The new building has around 80 studio apartments for households that have a low income. It also has space for health care and social services. A Lushootseed word for ‘home’ is “?al?al.” That’s what this project is being called.

This is a language spoken by the indigenous groups in the Puget Sound area of Washington. The club is also expected to break ground on a second housing project that would support up to 120 households at around the same time.

Belgrade said that they are going to keep developing these projects until all of their people have security and are safe. The American Heart Association’s Bernard J. Tyson Impact Fund provided funding to the Chief Seattle Club recently.

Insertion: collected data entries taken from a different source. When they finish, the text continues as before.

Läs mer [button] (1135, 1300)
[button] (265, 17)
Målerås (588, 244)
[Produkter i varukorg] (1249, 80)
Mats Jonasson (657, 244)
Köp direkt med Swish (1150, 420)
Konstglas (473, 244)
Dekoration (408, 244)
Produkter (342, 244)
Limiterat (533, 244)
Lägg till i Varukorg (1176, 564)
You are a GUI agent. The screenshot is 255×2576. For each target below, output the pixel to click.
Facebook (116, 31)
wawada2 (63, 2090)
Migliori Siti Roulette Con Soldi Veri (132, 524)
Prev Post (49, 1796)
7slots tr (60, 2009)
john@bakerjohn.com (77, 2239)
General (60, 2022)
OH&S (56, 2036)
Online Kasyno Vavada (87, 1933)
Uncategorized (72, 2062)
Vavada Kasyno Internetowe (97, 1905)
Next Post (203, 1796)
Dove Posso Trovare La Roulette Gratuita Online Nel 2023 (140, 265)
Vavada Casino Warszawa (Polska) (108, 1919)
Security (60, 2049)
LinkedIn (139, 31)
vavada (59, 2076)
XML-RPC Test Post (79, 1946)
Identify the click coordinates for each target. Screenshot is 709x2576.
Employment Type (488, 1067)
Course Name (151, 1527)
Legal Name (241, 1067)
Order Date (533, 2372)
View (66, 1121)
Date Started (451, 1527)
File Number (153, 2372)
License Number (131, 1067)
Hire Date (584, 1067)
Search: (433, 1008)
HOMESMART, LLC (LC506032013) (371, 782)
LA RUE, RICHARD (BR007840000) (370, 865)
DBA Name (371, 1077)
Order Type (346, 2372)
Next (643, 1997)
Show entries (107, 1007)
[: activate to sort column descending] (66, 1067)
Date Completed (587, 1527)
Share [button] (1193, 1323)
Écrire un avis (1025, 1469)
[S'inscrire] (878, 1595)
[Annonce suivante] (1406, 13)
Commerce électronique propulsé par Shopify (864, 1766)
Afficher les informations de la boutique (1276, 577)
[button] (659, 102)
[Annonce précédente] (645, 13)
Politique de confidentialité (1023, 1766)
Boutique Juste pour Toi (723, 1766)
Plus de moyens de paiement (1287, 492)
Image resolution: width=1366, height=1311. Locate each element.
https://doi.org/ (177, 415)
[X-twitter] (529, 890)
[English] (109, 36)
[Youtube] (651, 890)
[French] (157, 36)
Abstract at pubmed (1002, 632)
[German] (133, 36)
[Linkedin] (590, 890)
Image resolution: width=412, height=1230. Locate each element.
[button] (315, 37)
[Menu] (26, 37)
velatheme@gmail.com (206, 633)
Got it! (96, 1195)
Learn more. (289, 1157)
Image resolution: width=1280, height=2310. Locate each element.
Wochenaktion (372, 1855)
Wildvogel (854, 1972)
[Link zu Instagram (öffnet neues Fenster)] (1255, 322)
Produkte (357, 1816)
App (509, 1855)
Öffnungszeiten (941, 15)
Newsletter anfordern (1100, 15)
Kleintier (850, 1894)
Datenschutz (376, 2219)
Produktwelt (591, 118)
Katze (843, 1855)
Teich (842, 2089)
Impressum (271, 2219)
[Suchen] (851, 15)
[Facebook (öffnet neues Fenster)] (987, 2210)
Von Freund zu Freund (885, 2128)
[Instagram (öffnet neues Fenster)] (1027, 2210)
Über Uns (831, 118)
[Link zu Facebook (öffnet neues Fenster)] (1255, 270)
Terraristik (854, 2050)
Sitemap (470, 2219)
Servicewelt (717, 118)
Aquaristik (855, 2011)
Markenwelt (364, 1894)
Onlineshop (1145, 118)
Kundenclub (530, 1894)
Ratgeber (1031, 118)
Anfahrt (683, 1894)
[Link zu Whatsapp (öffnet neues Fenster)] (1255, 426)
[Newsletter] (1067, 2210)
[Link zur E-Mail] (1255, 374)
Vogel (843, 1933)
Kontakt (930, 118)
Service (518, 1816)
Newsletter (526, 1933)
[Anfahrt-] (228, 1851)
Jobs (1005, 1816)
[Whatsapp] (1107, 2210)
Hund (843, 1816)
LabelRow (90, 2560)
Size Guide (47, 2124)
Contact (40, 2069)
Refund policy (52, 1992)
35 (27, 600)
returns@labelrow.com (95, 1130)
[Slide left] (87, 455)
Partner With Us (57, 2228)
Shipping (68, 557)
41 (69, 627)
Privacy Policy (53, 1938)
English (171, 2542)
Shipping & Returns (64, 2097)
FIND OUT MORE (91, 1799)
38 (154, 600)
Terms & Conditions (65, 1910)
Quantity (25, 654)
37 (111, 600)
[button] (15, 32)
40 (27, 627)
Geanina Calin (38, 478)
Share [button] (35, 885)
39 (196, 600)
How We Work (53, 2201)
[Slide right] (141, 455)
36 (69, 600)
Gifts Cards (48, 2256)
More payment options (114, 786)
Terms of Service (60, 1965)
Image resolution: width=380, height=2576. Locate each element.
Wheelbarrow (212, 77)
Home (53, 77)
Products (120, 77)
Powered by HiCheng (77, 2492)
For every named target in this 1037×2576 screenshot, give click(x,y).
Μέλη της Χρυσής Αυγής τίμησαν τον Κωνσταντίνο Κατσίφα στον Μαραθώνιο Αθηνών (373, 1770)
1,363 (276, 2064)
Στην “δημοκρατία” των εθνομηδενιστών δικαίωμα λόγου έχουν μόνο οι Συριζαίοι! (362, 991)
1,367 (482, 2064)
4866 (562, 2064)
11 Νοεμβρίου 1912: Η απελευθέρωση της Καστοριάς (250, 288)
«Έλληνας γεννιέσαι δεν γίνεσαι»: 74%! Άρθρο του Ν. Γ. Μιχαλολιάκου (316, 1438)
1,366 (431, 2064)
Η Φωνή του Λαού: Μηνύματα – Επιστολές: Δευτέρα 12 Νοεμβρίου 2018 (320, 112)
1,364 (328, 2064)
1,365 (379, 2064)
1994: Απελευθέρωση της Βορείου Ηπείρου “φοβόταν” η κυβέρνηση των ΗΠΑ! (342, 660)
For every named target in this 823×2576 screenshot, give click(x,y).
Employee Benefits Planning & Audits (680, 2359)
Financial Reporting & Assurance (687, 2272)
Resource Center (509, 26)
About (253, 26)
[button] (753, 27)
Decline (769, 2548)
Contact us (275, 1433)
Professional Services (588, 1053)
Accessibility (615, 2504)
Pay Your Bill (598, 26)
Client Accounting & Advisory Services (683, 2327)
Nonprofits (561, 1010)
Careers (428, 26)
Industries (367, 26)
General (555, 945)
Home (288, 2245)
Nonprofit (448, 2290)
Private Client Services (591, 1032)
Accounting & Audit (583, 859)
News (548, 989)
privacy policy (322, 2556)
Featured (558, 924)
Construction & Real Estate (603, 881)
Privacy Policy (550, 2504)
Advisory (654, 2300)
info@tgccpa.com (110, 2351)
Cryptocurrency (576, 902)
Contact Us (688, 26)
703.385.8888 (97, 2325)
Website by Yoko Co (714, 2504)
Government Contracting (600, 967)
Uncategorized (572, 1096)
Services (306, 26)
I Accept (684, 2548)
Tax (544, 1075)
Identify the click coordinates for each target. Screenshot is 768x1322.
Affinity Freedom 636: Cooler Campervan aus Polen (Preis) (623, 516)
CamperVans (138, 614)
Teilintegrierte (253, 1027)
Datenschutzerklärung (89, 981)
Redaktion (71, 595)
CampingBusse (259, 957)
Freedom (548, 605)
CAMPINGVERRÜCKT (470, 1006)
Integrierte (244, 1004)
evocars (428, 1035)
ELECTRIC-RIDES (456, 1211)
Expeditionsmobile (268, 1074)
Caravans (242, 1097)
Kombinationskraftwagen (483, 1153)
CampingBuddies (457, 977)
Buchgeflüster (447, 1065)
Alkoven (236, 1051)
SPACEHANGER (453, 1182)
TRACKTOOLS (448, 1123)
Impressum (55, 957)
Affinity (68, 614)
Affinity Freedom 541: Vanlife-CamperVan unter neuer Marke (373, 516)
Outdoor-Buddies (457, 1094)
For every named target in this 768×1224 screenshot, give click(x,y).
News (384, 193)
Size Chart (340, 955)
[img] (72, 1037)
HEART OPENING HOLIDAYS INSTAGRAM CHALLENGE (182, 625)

Local, evidence-based efforts to reduce social and economic barriers to health equity are flooded with money by this fund. The impact the club can have on the natives is well known by Belgrade. He said that he suffered from an addiction to alcohol and was estranged from family and found himself on the streets. He added that the club helped him with the resources that he needed through one of his partners. He said that he really decided to straighten out his life there.

Nikki Attkisson

With over 15 years as a practicing journalist, Nikki Attkisson found herself at Powdersville Post now after working at several other publications. She is an award-winning journalist with an entrepreneurial spirit and worked as a journalist covering technology, innovation, environmental issues, politics, health etc. Nikki Attkisson has also worked on product development, content strategy, and editorial management for numerous media companies. She began her career at local news stations and worked as a reporter in national newspapers.